El ambiente de todo-vale-contra-el-terrorismo dio cierta cobertura moral y política a todo lo que se percibiera como contrario a ETA y, hubiera mayor dosis de casualidad o de causalidad, el reguero de sangre siguió en el otro lado. Si el 12 de julio hallaban a Miguel Ángel Blanco tiroteado por un comando Vizcaya y el 13 moría, el día 20, Juan Carlos Hernando, Peli, colaborador de otro comando Vizcaya anterior de ETA, aparecía ahorcado en las duchas de la prisión de Albacete a unos meses de obtener la libertad condicional; el 4 de agosto desaparecía en su exilio mexicano de Irapuato (Guanajuato) el ex-miembro de los Comandos Autónomos Anticapitalistas José Luis Salegi, Txipi, señalado durante años en los medios como líder de un sector de autónomas que se acercaba a ETA, para ser hallado muerto dos días después (de un infarto de miocardio, determinaron las cuatro autopsias realizadas) y con un grupo de desconocidas con acento español interesándose por sus restos, y el 24 de septiembre, dos supuestos miembros de otro comando Vizcaya de ETA, José Miguel Bustinza y Gaizka Gaztelumendi, morían por disparos de la Guardia Civil en pleno centro de Bilbao, sin que se llegara a aclarar nunca si aquellos habían hecho o no uso de sus armas.

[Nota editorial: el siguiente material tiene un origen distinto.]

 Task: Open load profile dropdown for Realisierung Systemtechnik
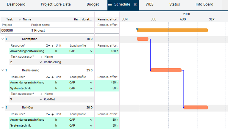pyautogui.click(x=91, y=88)
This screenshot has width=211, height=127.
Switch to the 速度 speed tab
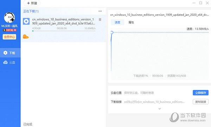point(117,23)
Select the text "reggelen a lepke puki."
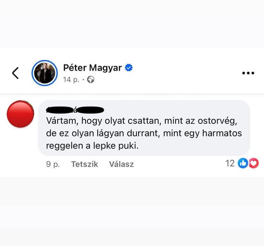 [92, 146]

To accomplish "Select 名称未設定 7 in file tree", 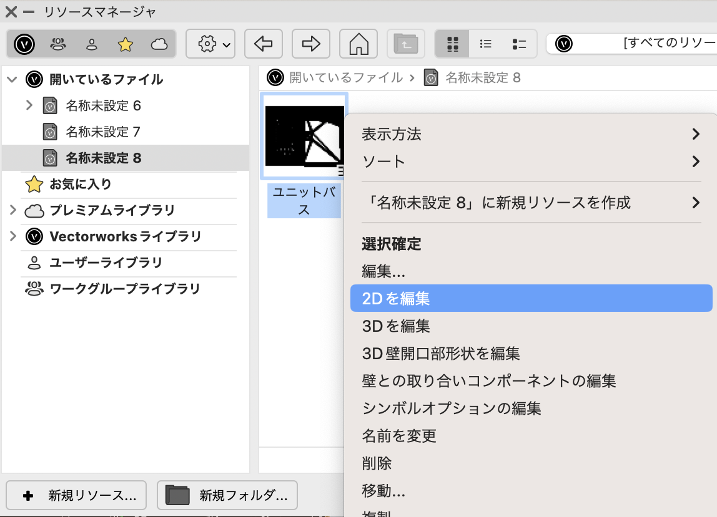I will point(103,132).
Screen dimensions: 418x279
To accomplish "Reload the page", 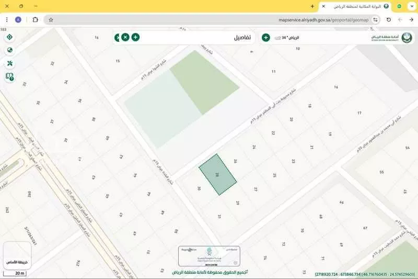I will click(x=388, y=20).

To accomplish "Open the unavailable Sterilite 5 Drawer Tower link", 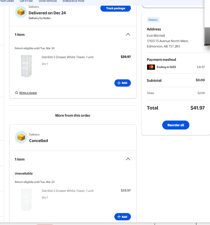I will click(x=68, y=191).
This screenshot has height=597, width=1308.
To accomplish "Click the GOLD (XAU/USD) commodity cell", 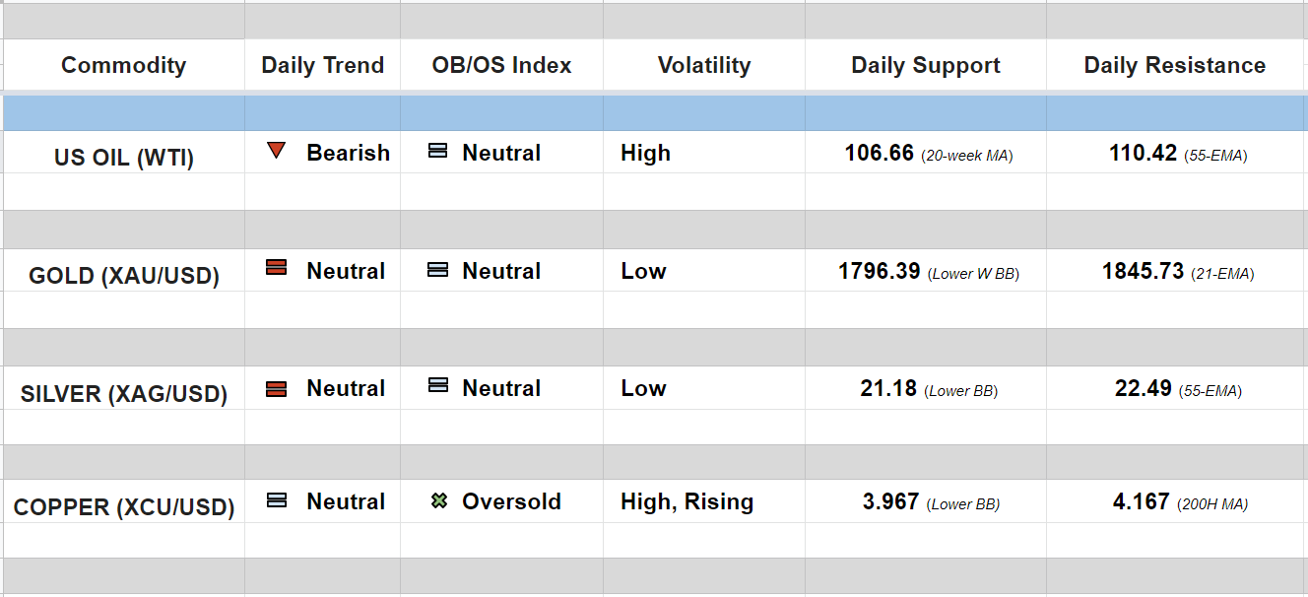I will 124,276.
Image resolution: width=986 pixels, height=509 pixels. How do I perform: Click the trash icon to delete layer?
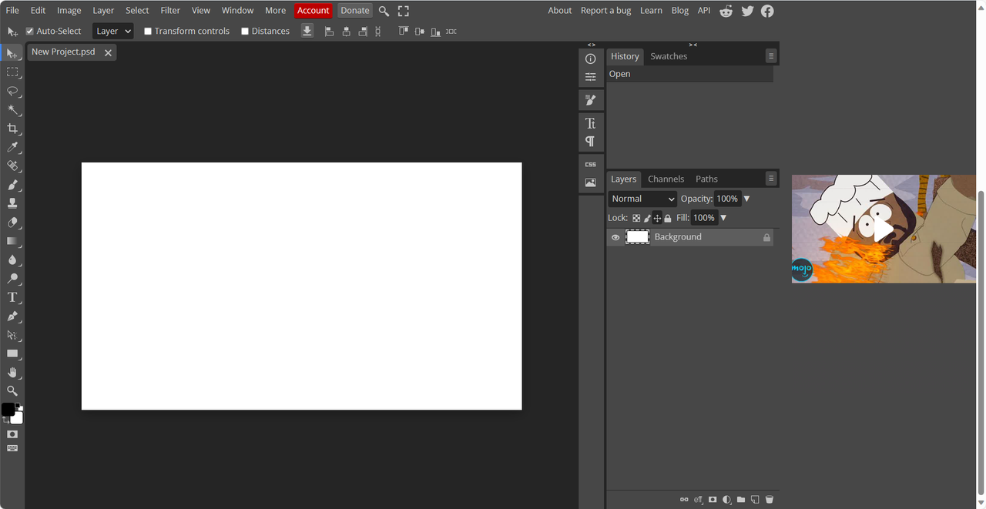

Puede sorprender que en esa lista no se encuentre ninguna de las miembros del comando acusado de matar a Blanco, pero aún falta por recordar el epílogo. El 20 de marzo de 1999 aparecía muerto en Orereta José Luis Geresta, considerado el segundo responsable directo del asesinato de M. A. Blanco, en circunstancias muy extrañas (como había ocurrido con otro miembro de un comando Vizcaya, Josu Zabala, en marzo del 97). Once días antes, precisamente en una operación garzoniana, Nekane Txapartegi, concejal de HB y pareja o amiga de Geresta, según la fuente, había sido detenida acusada de ser parte del supuesto «aparato internacional» de ETA. No estamos en condiciones de acusar a nadie de las muertes de J. C. Hernando ni de J. L. Salegi, por lo que no lo haremos. No obstante, no pueden dejar de resultarnos sospechosas, por quiénes eran y por el momento en que ocurrieron, así como por las circunstancias que las rodearon. Los casos de Bustinza, Gaztelumendi y Geresta nos parecen claramente más sospechosos y, si bien no podemos achacar responsabilidades personales ni institucionales concretas, nos parecen claras las responsabilidades sociales y políticas por las que estas muertes fueron generalmente acogidas entre el silencio, la indiferencia y el placer.
Ese espíritu, sin el empuje inicial pero con la inercia de tiempos previos fortalecida, es el que permanece hoy día. Sin tiroteos –sospechosos o no–, sin más desaparecidos que los pendientes desde la etapa 1973-1980, el furor antiterrorista resulta ser mucho más persistente que el propio terrorismo. Permite que aumente la lucha contra supuestos enaltecimientos del terrorismo cuando no existe terrorismo, busca comandos anarquistas donde hay anarquistas sin comandos y busca gravísimos linchamientos terroristas donde sólo hay una pelea de bar. Una diferencia semántica que puede costar a ocho jóvenes entre 12 y 62 años de cárcel.